### [CONSIGNES À SUIVRE]
1 - Recopiez fidèlement le passage du texte sur le congrès du NPD qui va de « Avec la dilution » jusqu'à « organisations de masse. ».
2 - Relevez dans le texte sur le congrès du NPD toutes les indications de nombre ou d'heure écrites en chiffres, avec les mots qui les accompagnent.
3 - Poursuivez le texte sur le congrès du NPD à partir de sa dernière phrase.

### [TEXTE]
Avec la dilution de la constitution fédérale du NPD, le parti a fait un pas vers la droite lors de son congrès à Montréal. Cette étape reflète une évolution similaire au sein des partis ouvriers sociaux-démocrates au niveau international, et c’est une ironie tragique compte tenu de la crise actuelle du capitalisme. Cependant, aussi décevant qu’il est, le retrait d’un préambule constitutionnel que personne n’avait jamais lu ne change pas fondamentalement le caractère du NPD. En raison de la crise, les mouvements de masse sont inévitables; ceux-ci à leur tour se refléteront dans les organisations de masse.

 

Le congrès des Jeunes néo-démocrates du Canada

Le congrès central du NPD a été précédé par le congrès des Jeunes néo-démocrates du Canada (JNDC) le jeudi. La jeunesse socialiste de Toronto et de Montréal étaient bien représentée lors de cet événement, avec environ 25 personnes présentes au congrès. Malheureusement, la conduite du congrès des jeunes reflétait celle de la partie adulte, avec un accent sur l’électoralisme étroit et la fermeture des opportunités de débat. Le président du congrès, en particulier, a fixé un ton très hostile; tous ceux qui viennent de mouvements militants authentiques, comme Occupy ou la grève étudiante au Québec, aurait été incroyablement aliénés par l’interprétation rigide du « Robert’s rules of Order (équivalent anglophone du Code Morin) ». Si un jeune délégué ne connaissait pas l’exacte procédure adéquate, il était immédiatement arrêté plutôt que de voir ses demandes facilitées. Pour les nouvelles personnes assistant à leur premier congrès du NPD, c’était incroyablement rébarbatif.

Farshad Azadian, un partisan de La Riposte et candidat pour le poste de représentant des politiques sur l’exécutif des JNDC, a lancé une proposition visant à modifier l’ordre du jour afin d’inclure un débat et un vote consultatif sur le préambule de la constitution du NPD. Cette proposition a obtenu le soutien considérable de personnes des deux côtés du débat. La réunion a commencé avec 30 minutes de retard, puis le vote sur l’ordre du jour n’a pas eu lieu avant 11h00, après deux longues présentations. Les organisateurs étaient parfaitement au courant de cette proposition à l’avance, mais ont essentiellement conspiré pour mettre fin au débat sur la question la plus intéressante de la semaine. Si les organisateurs l’avaient voulu, ils auraient pu facilement adapter l’ordre du jour. Lorsque l’amendement a été proposé pour modifier l’ordre du jour, ils ont affirmé que nous étions déjà en retard et un feu roulant d’arguments fût présenté sur la raison pour laquelle il était impossible d’y changer quoi que ce soit. Il était clair que ce n’était qu’un stratagème cynique pour faire tout son possible pour ne pas permettre un débat qui aurait pu conduire à un résultat embarrassant pour la bureaucratie du parti. Sans le libre échange des idées, la jeunesse authentique ne sera pas attirée par cette organisation et ne se sentira pas libre de présenter ses idées. On soupçonne que certaines éléments de ce parti sont très à l’aise avec une aile jeunesse dysfonctionnelle.

### [EXTRAIT DES DONNÉES]

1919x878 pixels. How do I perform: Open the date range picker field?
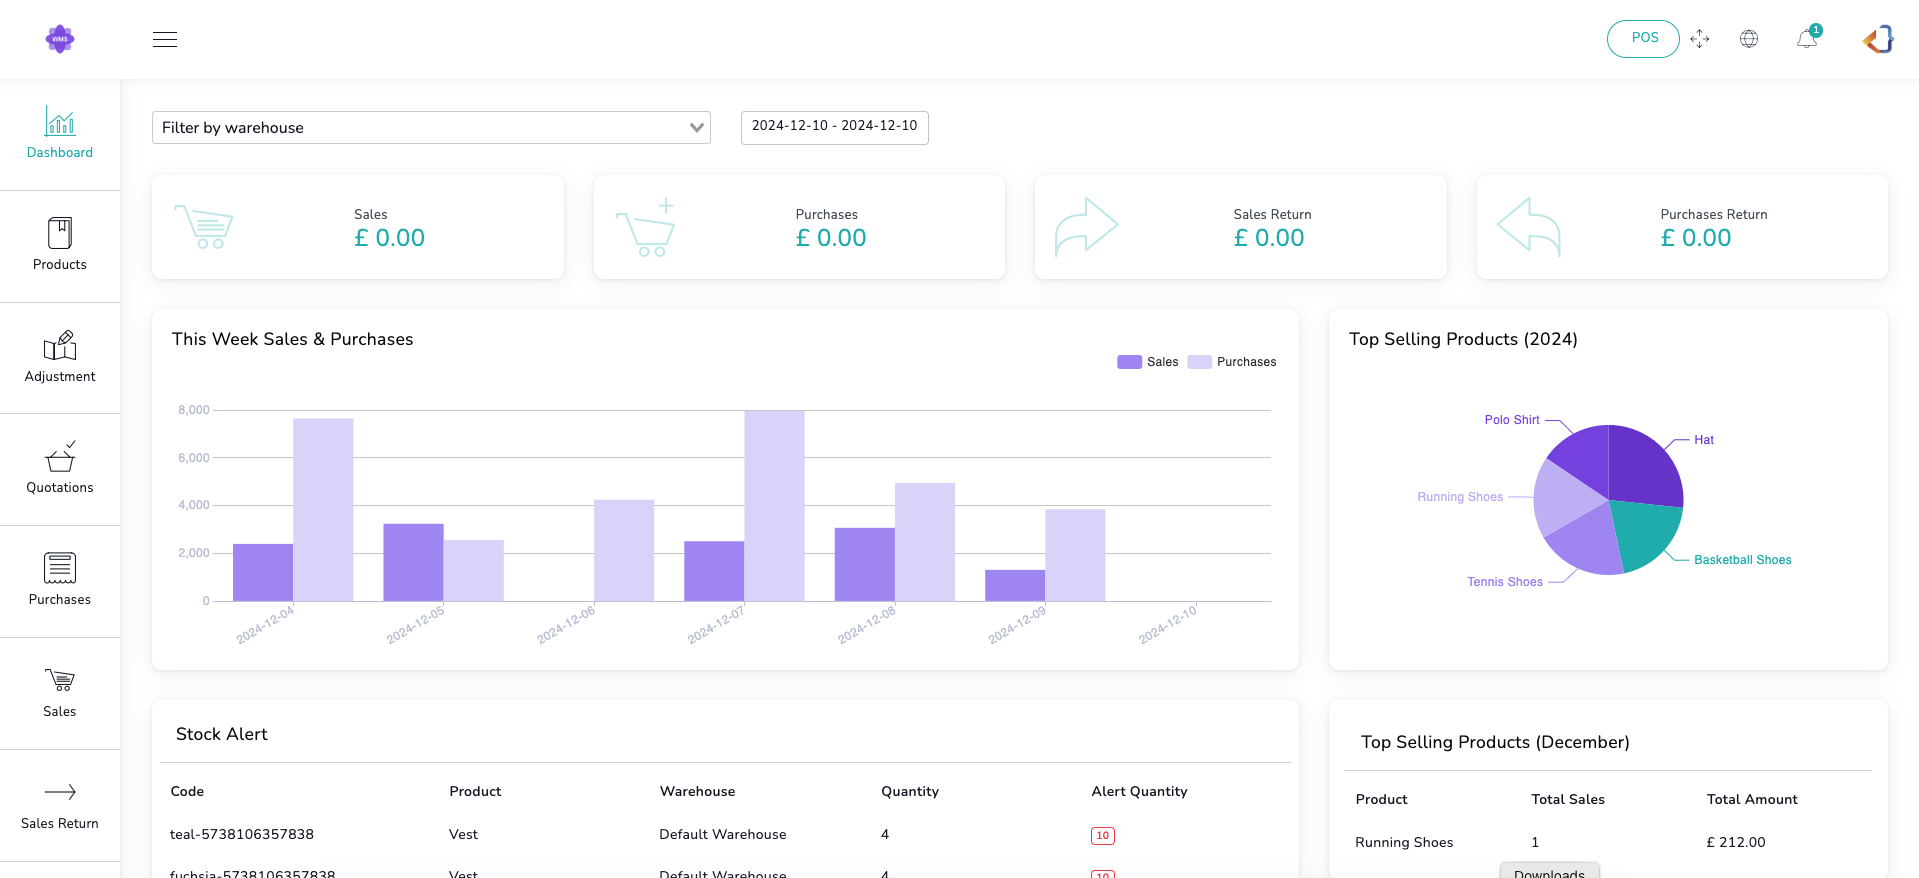tap(834, 127)
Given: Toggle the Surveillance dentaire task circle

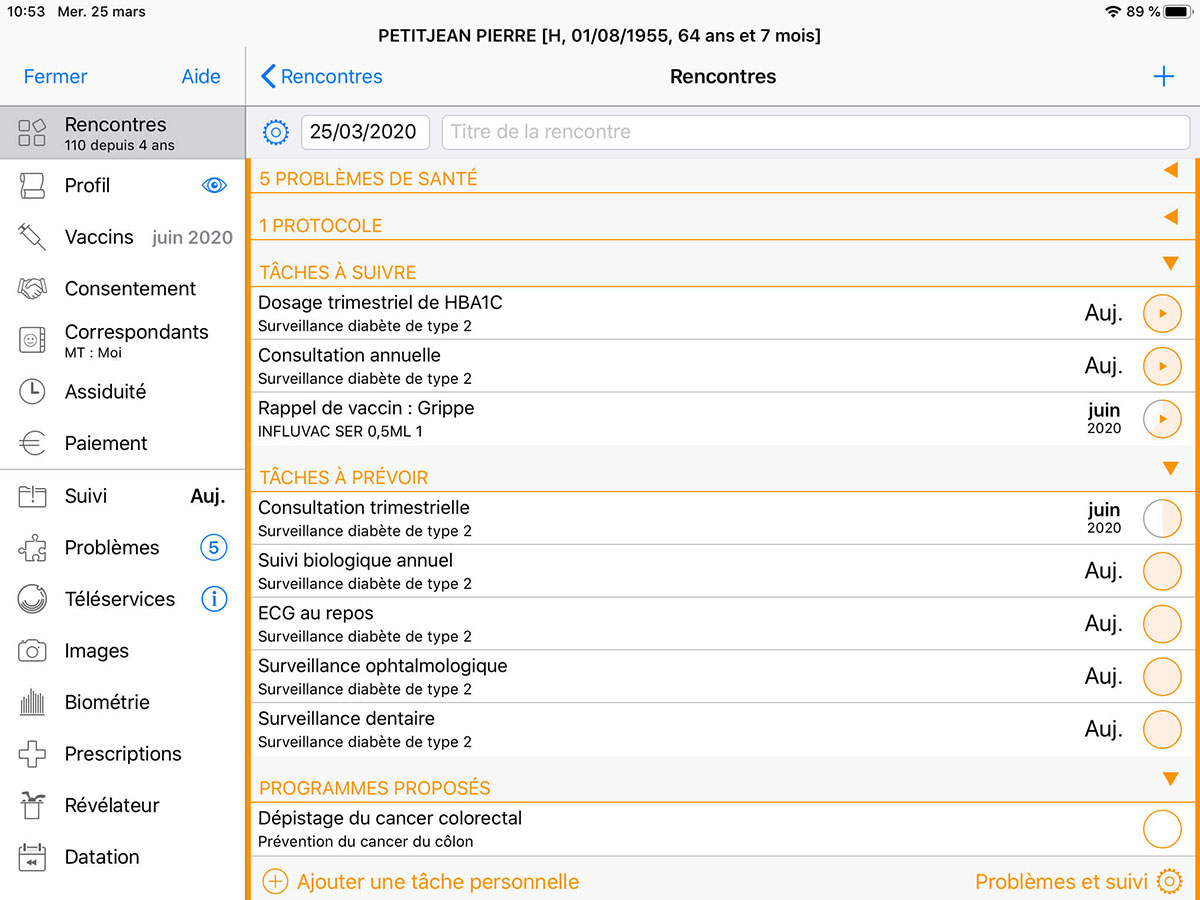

### [RÉSULTATS ATTENDUS]
1 -
Avec la dilution de la constitution fédérale du NPD, le parti a fait un pas vers la droite lors de son congrès à Montréal. Cette étape reflète une évolution similaire au sein des partis ouvriers sociaux-démocrates au niveau international, et c’est une ironie tragique compte tenu de la crise actuelle du capitalisme. Cependant, aussi décevant qu’il est, le retrait d’un préambule constitutionnel que personne n’avait jamais lu ne change pas fondamentalement le caractère du NPD. En raison de la crise, les mouvements de masse sont inévitables; ceux-ci à leur tour se refléteront dans les organisations de masse.

2 -
environ 25 personnes
30 minutes de retard
11h00

3 -
Le débat sur la politique aux JNDC a été limité à 60 minutes, et avec les querelles de procédures, seulement deux points ont été effectivement votés – deux résolutions pour un événement qui n’arrive qu’une fois tous les deux ans ! Le reste du temps a été consacré à des heures et des heures de longues présentations expliquant les différentes techniques de l’électoralisme d’une manière totalement apolitique. L’une de ces présentations a été faite par des représentants du Parti démocrate d’Obama aux États-Unis, ce qui était beaucoup trop pour les délégués socialistes. Atefa Akbary, une déléguée de Montréal d’origine afghane, a demandé pourquoi nous avions invité des représentants d’un parti et d’un gouvernement qui envoient des drones pour tuer des gens dans son pays natal. Les présentateurs ont répondu que nous pourrions utiliser leurs outils pour construire n’importe quel mouvement politique – en ignorant complètement le lien entre les idées et l’action politique.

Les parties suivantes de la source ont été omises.